_Activity:_ What you return should be the entries, unchanged, without their pictures.

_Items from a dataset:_

________________

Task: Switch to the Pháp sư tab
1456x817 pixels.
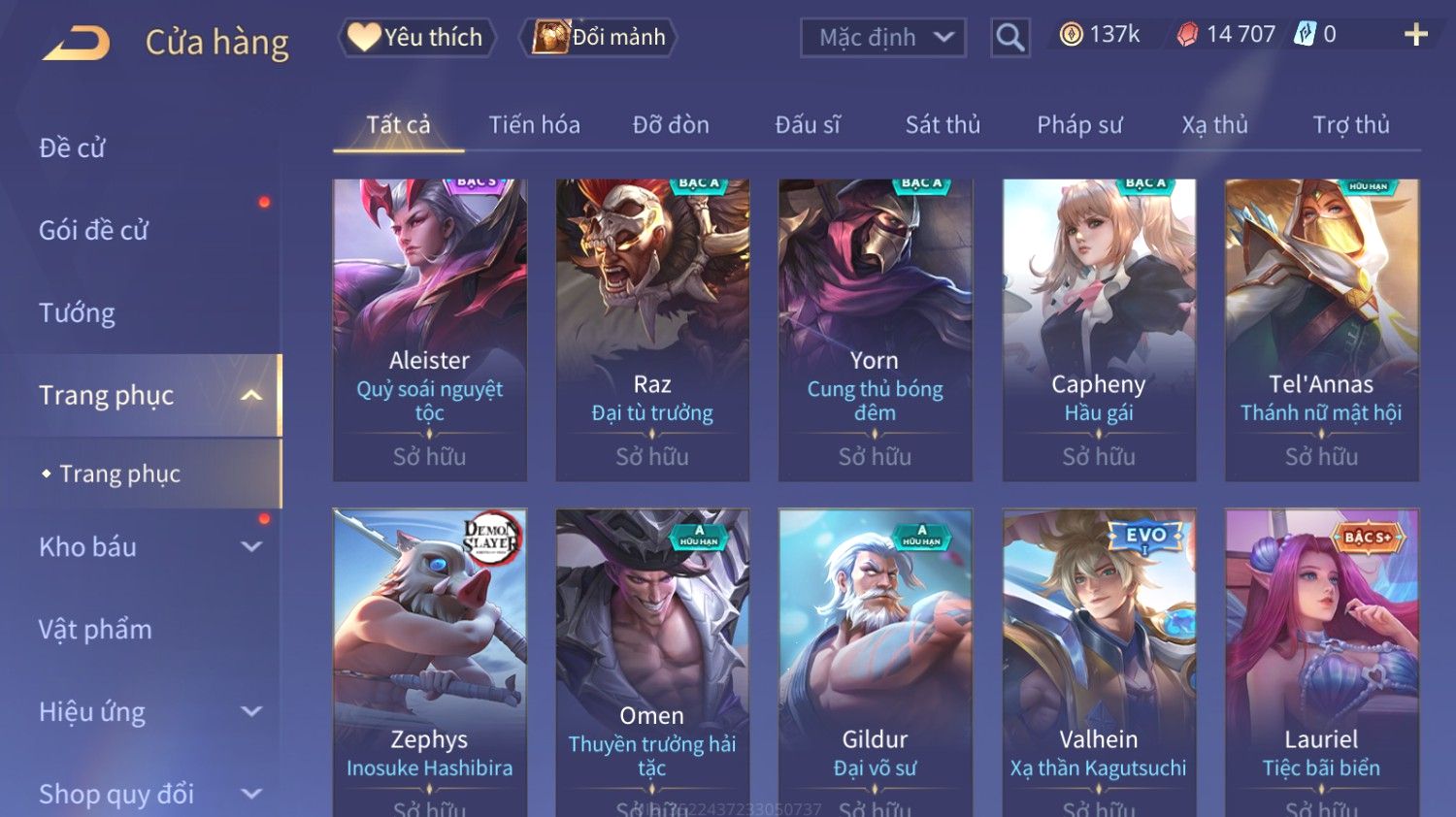Action: [1079, 125]
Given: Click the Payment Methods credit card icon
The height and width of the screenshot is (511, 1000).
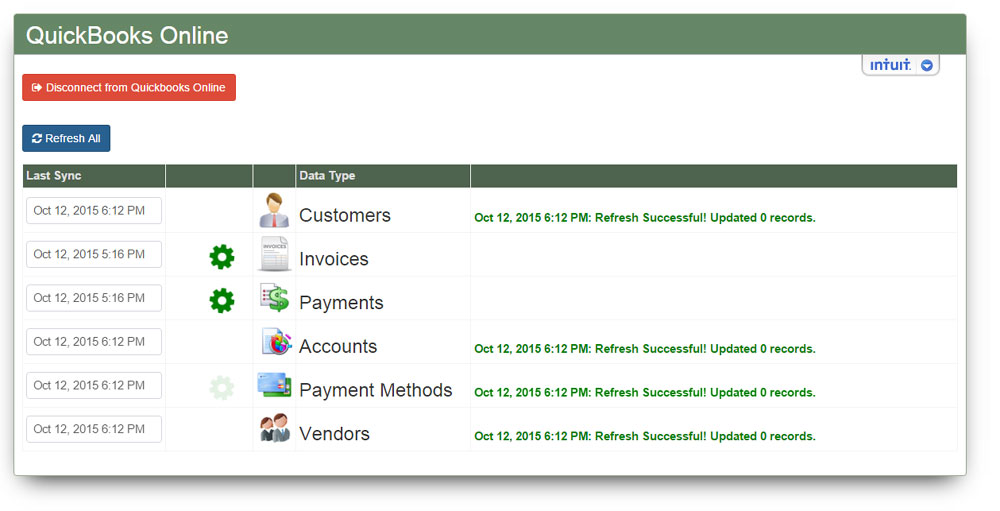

________________

_Result of this task:_
Task: Switch to the Pháp sư tab
1456x817 pixels.
Action: [1079, 125]
Given: Click the Payment Methods credit card icon
The height and width of the screenshot is (511, 1000).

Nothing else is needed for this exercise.